▶ [DATA UNDER STUDY]:
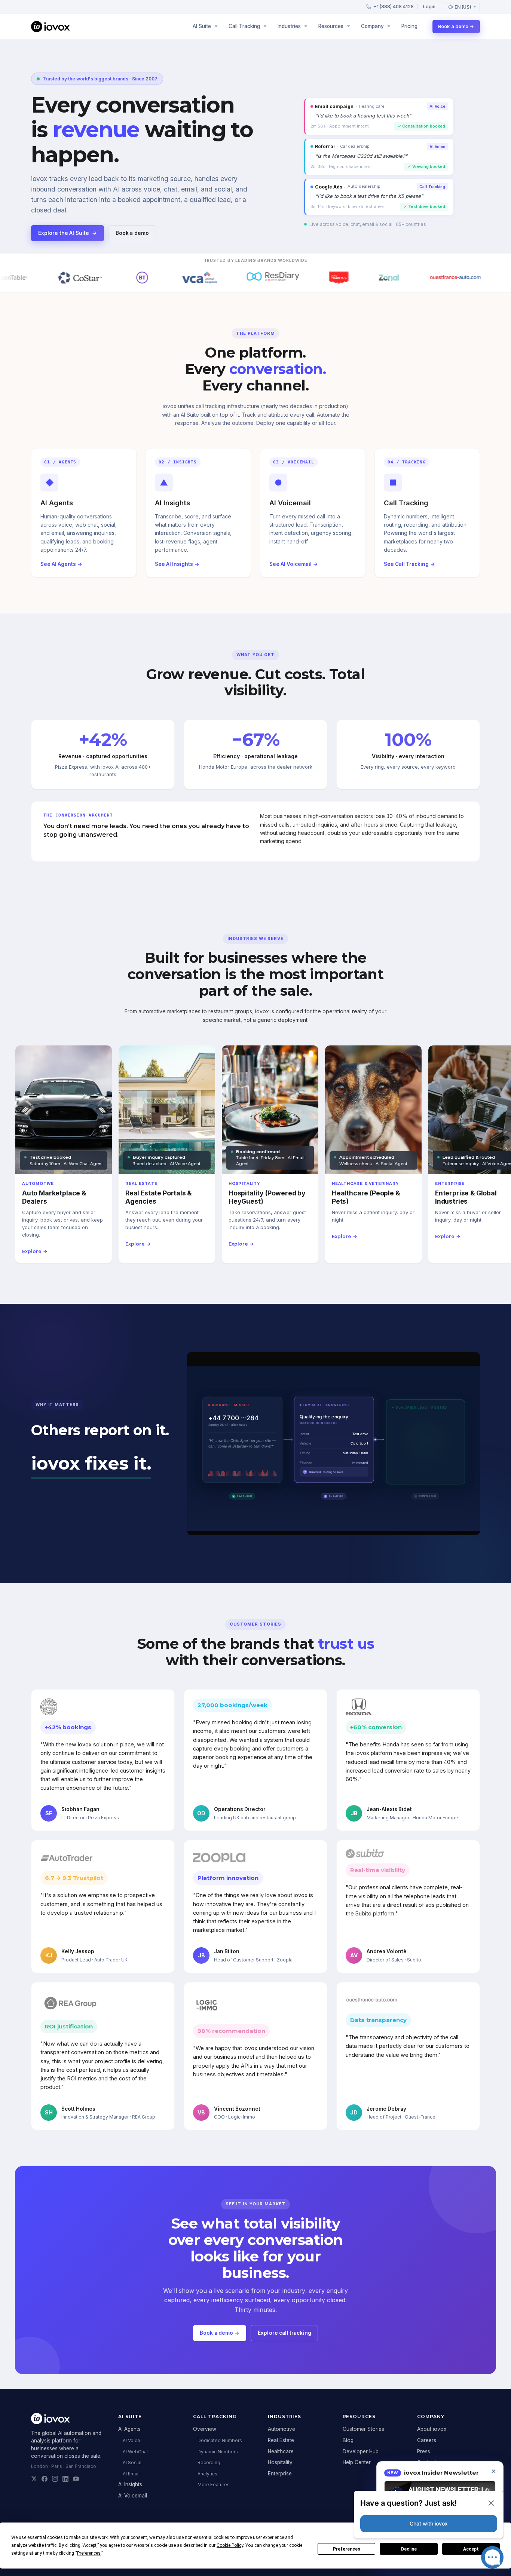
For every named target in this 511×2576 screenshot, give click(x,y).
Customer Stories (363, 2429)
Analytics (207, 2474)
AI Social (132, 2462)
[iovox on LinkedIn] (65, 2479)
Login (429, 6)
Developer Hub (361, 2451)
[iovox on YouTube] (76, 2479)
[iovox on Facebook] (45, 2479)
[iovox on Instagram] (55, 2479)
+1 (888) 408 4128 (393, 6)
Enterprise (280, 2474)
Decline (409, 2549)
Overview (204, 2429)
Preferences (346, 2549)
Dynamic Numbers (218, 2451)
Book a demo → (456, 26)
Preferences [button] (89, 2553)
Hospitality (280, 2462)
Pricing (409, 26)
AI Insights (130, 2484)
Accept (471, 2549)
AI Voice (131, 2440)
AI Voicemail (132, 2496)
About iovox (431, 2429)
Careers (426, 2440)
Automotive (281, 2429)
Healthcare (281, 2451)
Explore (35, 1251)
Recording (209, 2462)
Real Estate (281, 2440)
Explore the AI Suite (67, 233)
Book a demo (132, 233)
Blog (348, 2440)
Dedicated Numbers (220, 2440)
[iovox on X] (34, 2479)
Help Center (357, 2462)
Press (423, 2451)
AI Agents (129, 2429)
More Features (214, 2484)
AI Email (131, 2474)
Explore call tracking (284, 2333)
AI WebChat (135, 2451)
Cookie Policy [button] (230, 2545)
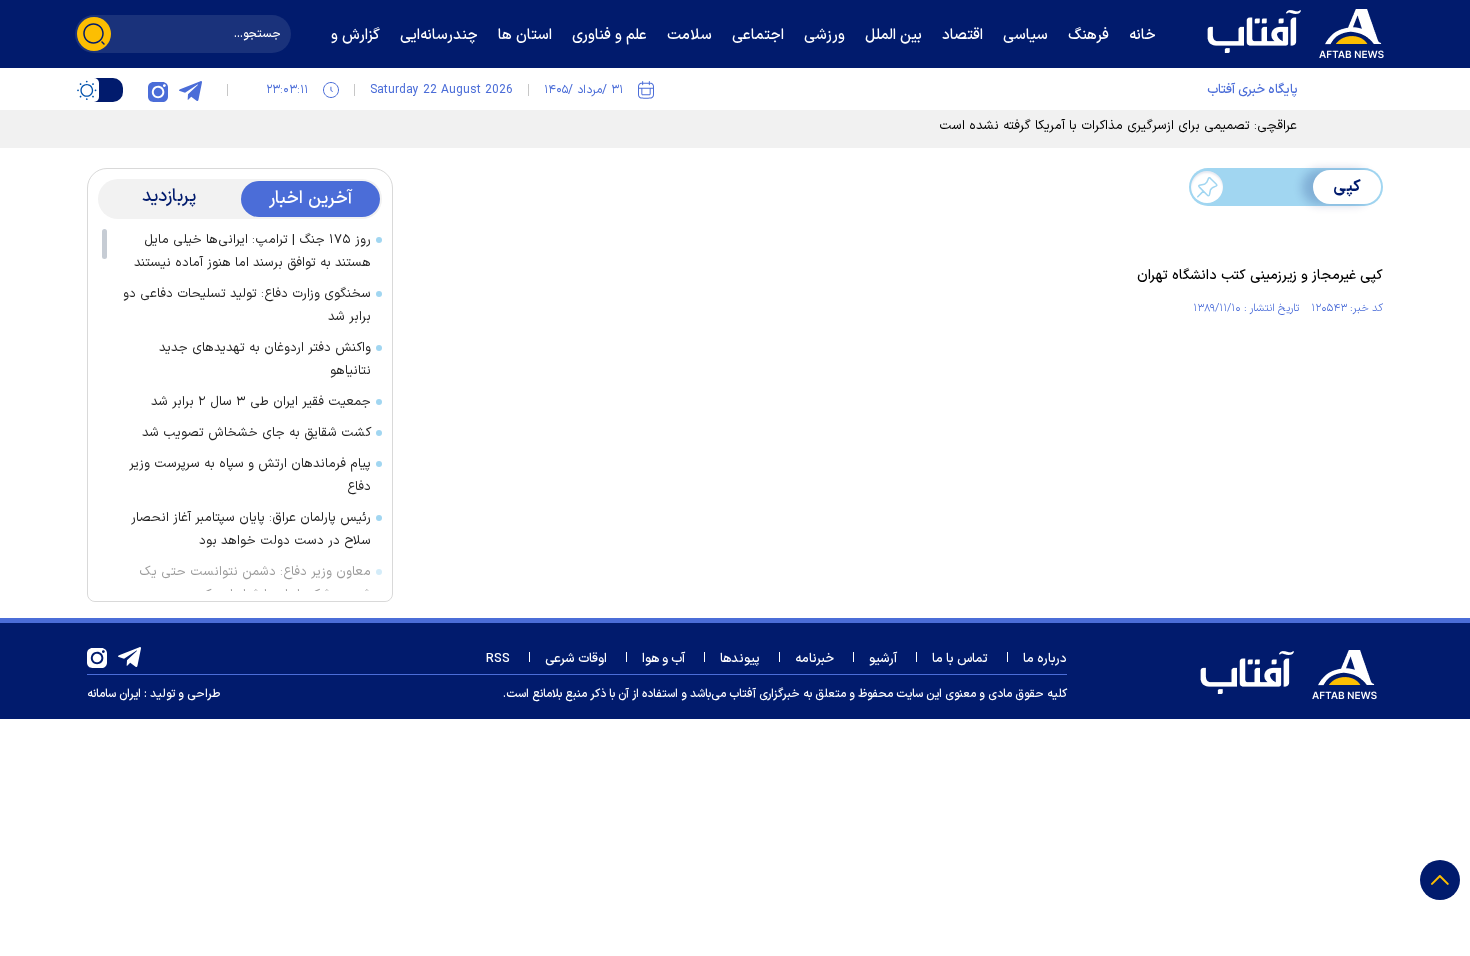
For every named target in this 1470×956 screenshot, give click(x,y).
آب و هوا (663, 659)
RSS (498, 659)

▶ [TASK INSTRUCTIONS]: All lines above between those holding "[iovox on Facebook] (45, 2479)" and "AI Voicemail (132, 2496)", inclusive, must be set down unchanged, and no other line may be included.

▶ [REPLY TO THE TASK]:
[iovox on Facebook] (45, 2479)
[iovox on Instagram] (55, 2479)
+1 (888) 408 4128 (393, 6)
Enterprise (280, 2474)
Decline (409, 2549)
Overview (204, 2429)
Preferences (346, 2549)
Dynamic Numbers (218, 2451)
Book a demo → (456, 26)
Preferences [button] (89, 2553)
Hospitality (280, 2462)
Pricing (409, 26)
AI Insights (130, 2484)
Accept (471, 2549)
AI Voice (131, 2440)
AI Voicemail (132, 2496)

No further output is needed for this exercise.